I am a first-generation college student who completed associate, bachelor’s and master’s degrees. Finishing my master’s is a close second reward compared to my recent doctorate acceptance at the University of Dayton. My doctorate program was to start on May 3, but it was postponed until fall 2021 since my completion was current and I recognized that I needed a summer break.

What are your future plans?

I have spent many years working in hospitals and have trained in medical telemetry, stepdown, ICU, emergency and trauma areas. I have begun to understand hospital operations on a macro (large) and micro (small) scale. I have learned that a master’s in business is the key to managing hospital resources. Looking ahead to the future, my work goal is chief nursing officer, chief executive officer or chief operating officer. Gathering more business tools is what an MBA offers; training to be a better version of myself involves hard work in data gathering and analysis.

What do you hope to accomplish in the next 10 years?

In 10 years, I want to be in a position of influence or be an agent of change. I began my higher-education journey in hopes of becoming better paid. Now, my sights on wealth dominance have altered to a different reality. How can I better prepare my family to join a workforce that non-Natives dominate? I want to teach my children the value and importance of education. I want my offspring’s kids to be prepared to fight back and gain a foothold in the business world.

Who influenced you to pursue higher education?

I remember my nursing school dean, Dr. Brenda Harrell. Before joining her program, I asked if many guys pursued nursing. She explained how my life could be different by becoming a nurse. During the program, I had failed one semester and thought the world would cave in on me. Dr. Harrell was there to pick me up and not feel sorry for me, but encourage me to go forward. I still remember the day I graduated; she gave me a big hug and smile and told me my work was only getting started.

I graduated with my MSN many years after beginning my nursing journey. After being accepted recently into a doctorate program in business, I shared my good news with my retired professor, and I felt tears of joy as I listened to the crack in her voice over the phone.

Did you face any obstacles while attending college/university? If so, how did you overcome them?

The wall of obstacles blocking my path will stop me—if I allow it. At one point I started an MBA program at Pepperdine University, but I had to transfer to a lower-cost school because it was too expensive. My point would be this: Keep moving forward, and don’t let words, things or people block your path.

Is there anyone you would like to thank for their support as you pursued your education?

I’d like to thank my wife, Rose, for bearing with me through some gut-wrenching times. My children supported me with hugs and kisses, and [I’d like to thank] Luisa Ashtari for all the help she provides. [Thank you to all] the instructors for really developing quality programs that challenge my mental growth as a professional.
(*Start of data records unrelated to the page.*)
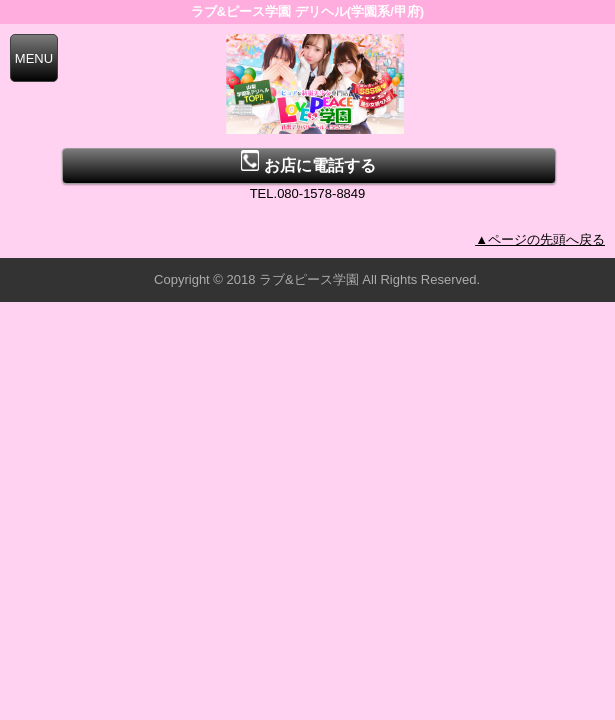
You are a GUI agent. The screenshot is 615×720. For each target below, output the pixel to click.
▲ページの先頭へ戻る (540, 239)
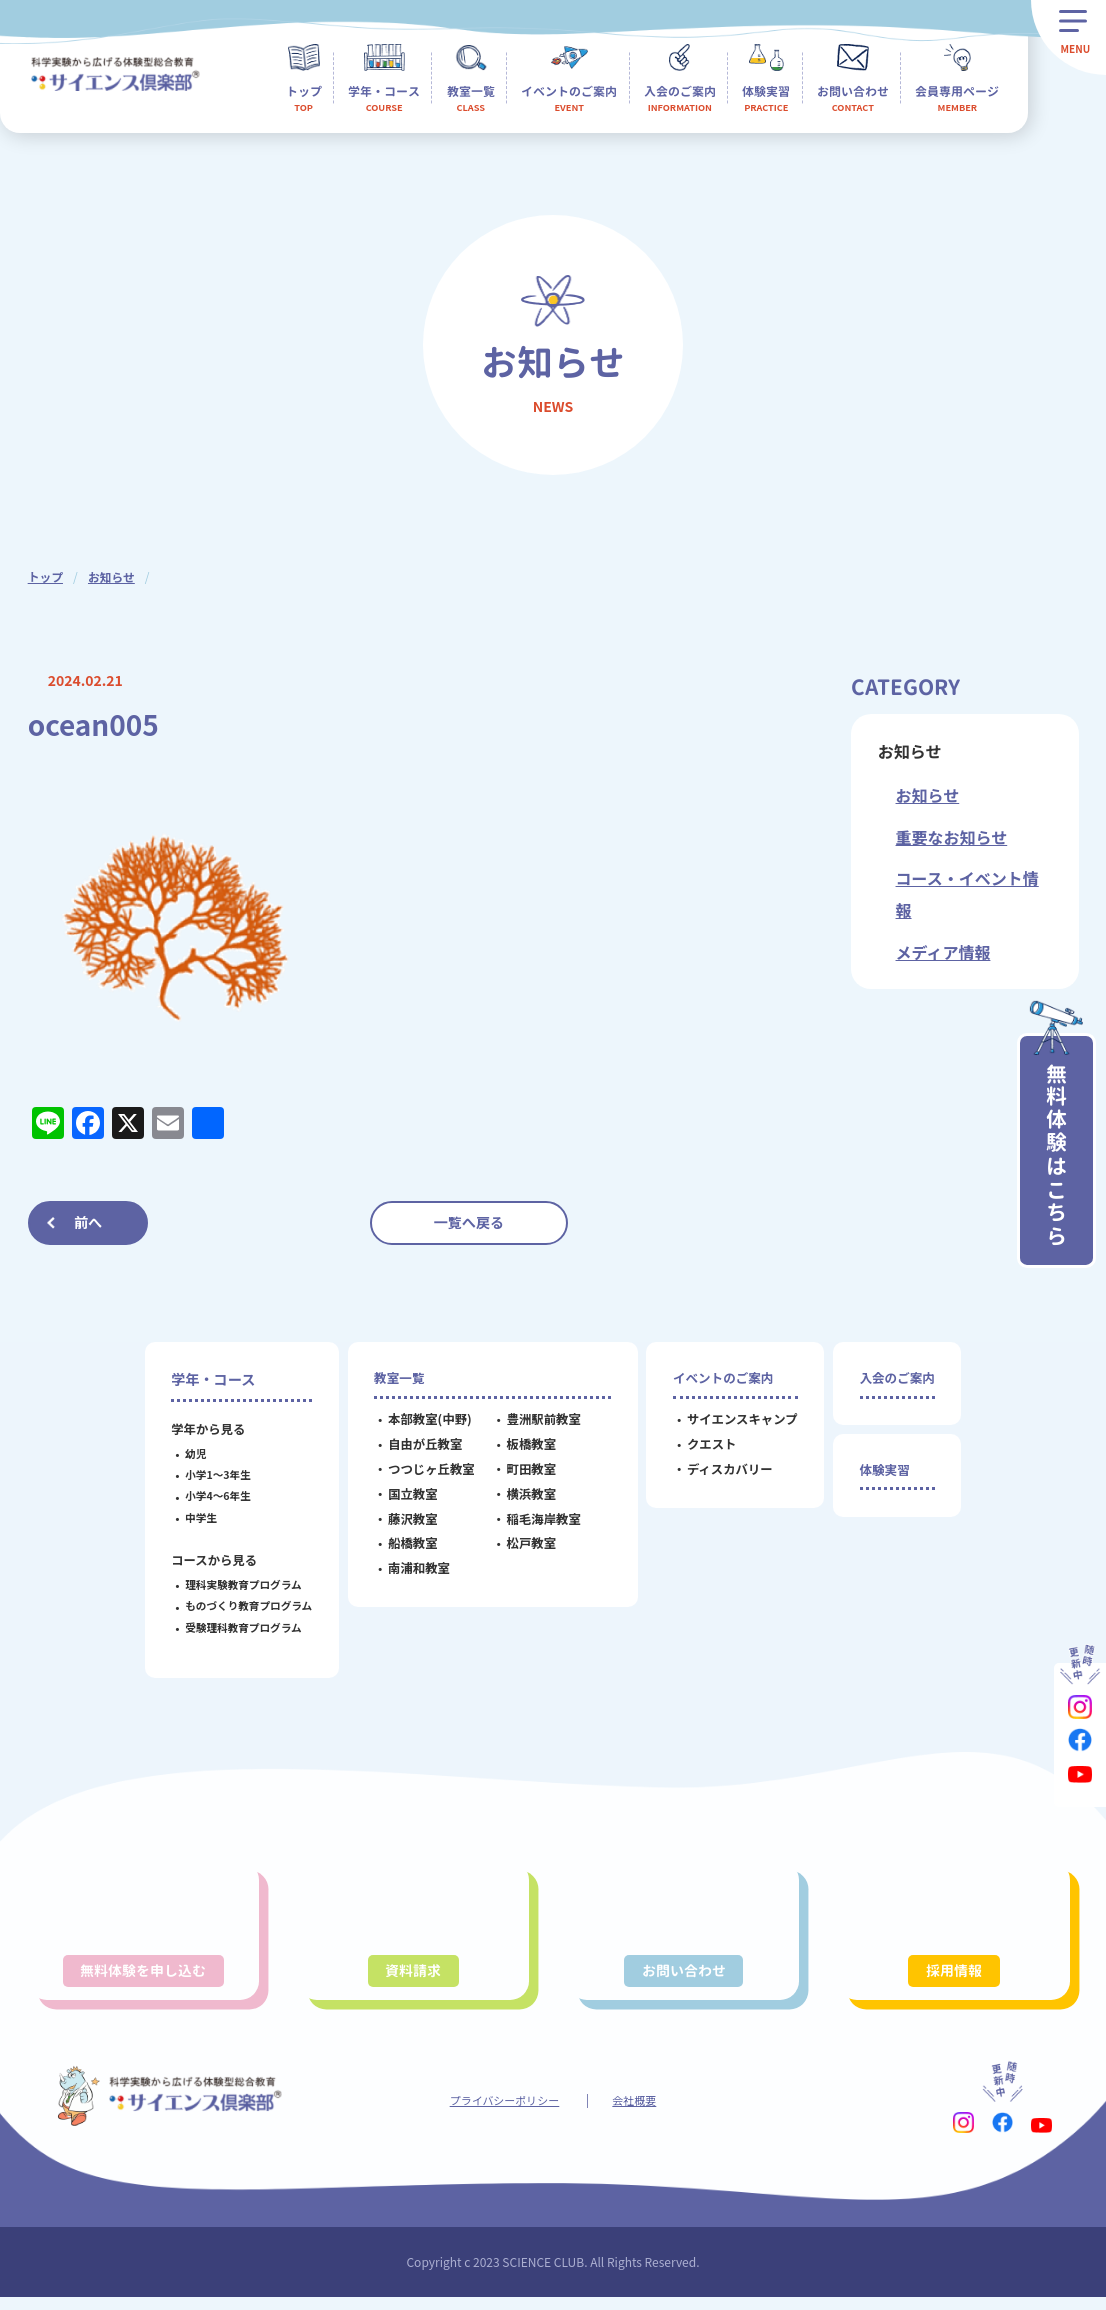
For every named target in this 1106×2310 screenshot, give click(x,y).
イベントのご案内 (724, 1379)
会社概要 (642, 2112)
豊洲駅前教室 (539, 1423)
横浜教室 (527, 1497)
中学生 (196, 1517)
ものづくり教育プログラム (243, 1605)
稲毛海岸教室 (539, 1522)
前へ (88, 1222)
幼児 (190, 1453)
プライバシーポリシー (502, 2112)
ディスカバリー (725, 1472)
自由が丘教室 (420, 1448)
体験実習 (883, 1474)
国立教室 (408, 1497)
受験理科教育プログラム (238, 1627)
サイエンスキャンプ (737, 1423)
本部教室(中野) (425, 1423)
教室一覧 (397, 1379)
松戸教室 (527, 1547)
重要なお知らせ (952, 837)
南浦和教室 (414, 1572)
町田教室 (527, 1472)
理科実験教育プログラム (238, 1584)
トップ (46, 576)
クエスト (707, 1448)
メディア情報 (943, 952)
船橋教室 (408, 1547)
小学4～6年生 (213, 1495)
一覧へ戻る (469, 1222)
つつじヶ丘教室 (426, 1472)
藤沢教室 (408, 1522)
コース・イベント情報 (967, 894)
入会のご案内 (897, 1379)
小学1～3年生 (213, 1474)
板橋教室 (527, 1448)
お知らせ (113, 576)
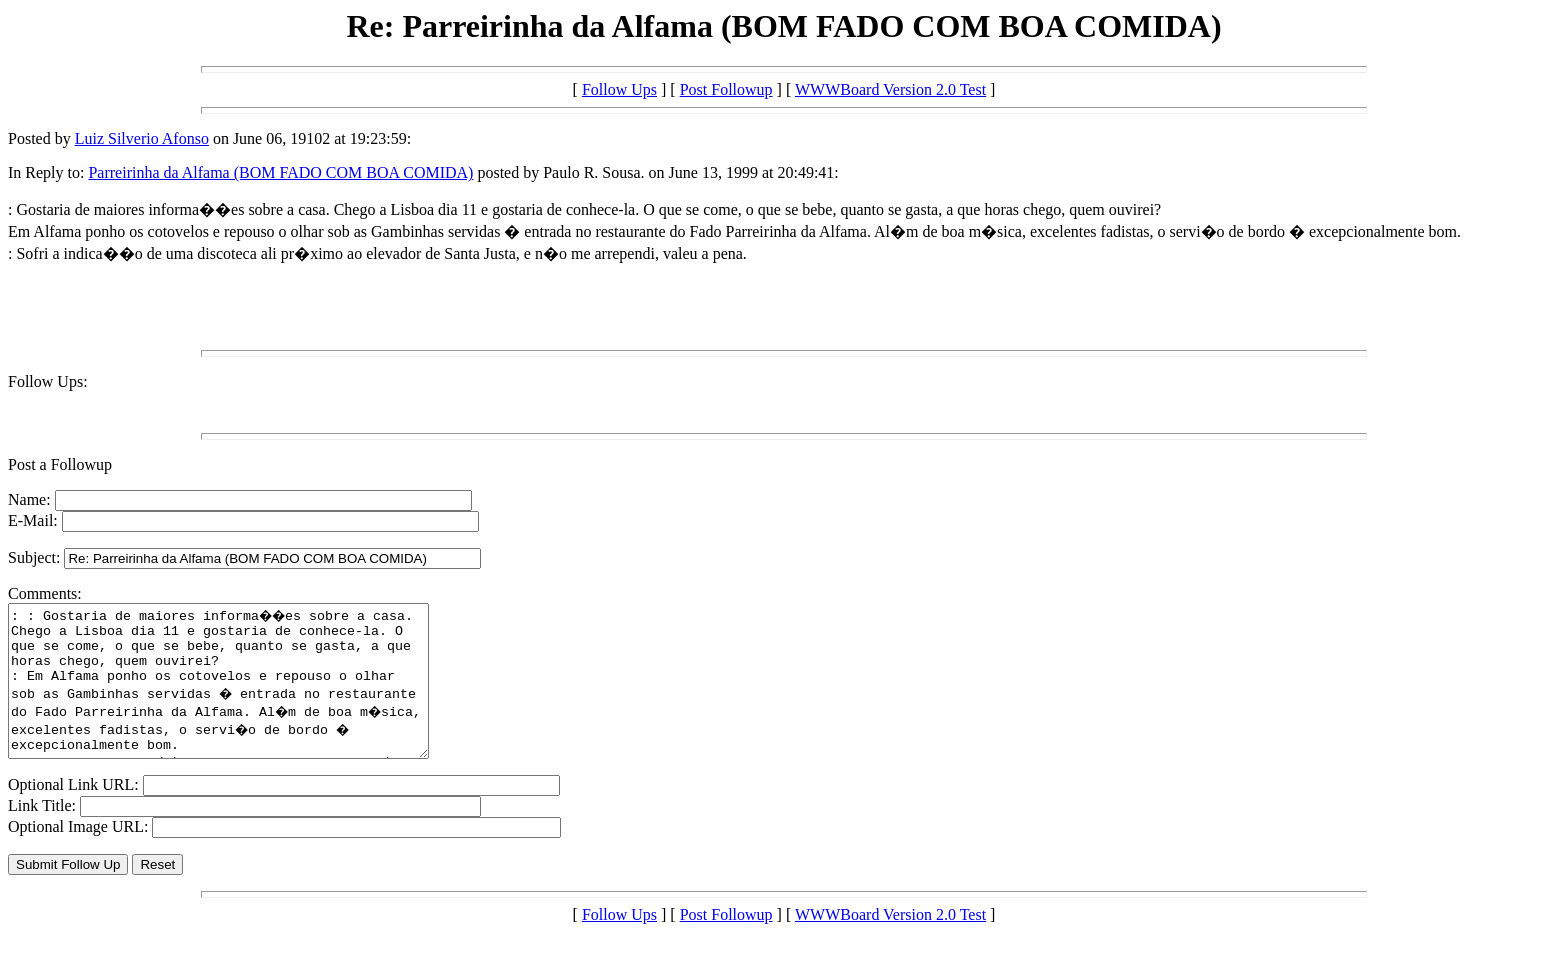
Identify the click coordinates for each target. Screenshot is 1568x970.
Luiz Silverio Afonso (142, 138)
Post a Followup (60, 464)
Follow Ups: (48, 381)
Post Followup (726, 89)
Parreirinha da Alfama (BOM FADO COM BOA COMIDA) (280, 172)
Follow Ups (619, 89)
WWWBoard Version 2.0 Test (890, 89)
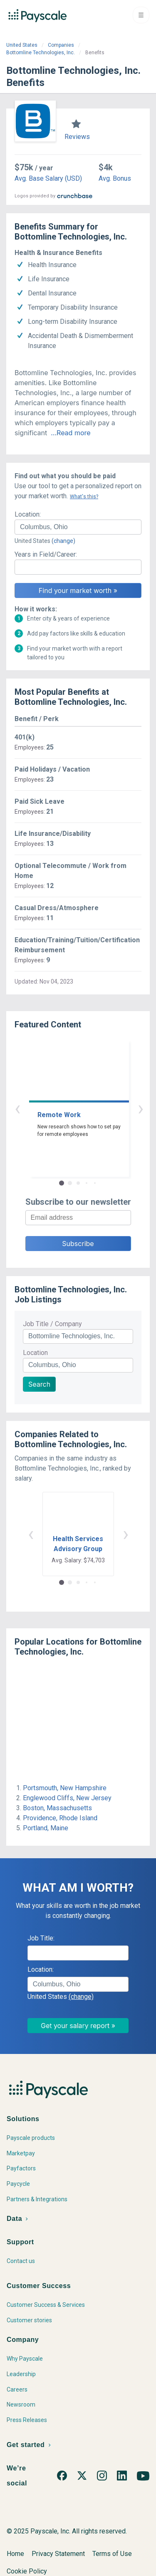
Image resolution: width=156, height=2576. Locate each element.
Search (39, 1384)
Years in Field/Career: (46, 554)
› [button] (88, 1108)
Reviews (77, 137)
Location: (28, 514)
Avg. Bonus (115, 178)
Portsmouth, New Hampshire (64, 1788)
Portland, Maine (45, 1828)
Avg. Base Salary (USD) (48, 178)
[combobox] (78, 527)
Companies (61, 45)
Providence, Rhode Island (60, 1818)
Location (35, 1353)
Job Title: (40, 1938)
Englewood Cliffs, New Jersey (67, 1798)
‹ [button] (69, 1108)
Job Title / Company (52, 1324)
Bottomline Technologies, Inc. (40, 53)
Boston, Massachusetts (57, 1808)
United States (21, 45)
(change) (63, 540)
They are the true heroes that go unsung, and I can’t begin to thank them enough. Northern Arizona University gets my thanks for having such terrific teachers and excellent faculty support. I want to give a huge thank-you to Mario West, Gabe Munoz, Tonya Coakley and Rebecca Ronstadt-Contreras at SRPMIC Higher Education for guiding me through the tribe’s financial aid support.

Who are your parents and grandparents?

My parents are Paul and Terri Gonzales; my brother is Ricky Gonzales and my sister is Vicky Gonzales. [Thank you to my] grandma Francis Kisto and Tammy Kisto. Thank you for the love and support you show me. I want to say thank you to all my relatives for helping this kid become a responsible adult; all the words and wisdom shared have been of value. I love and thank each and every one of you.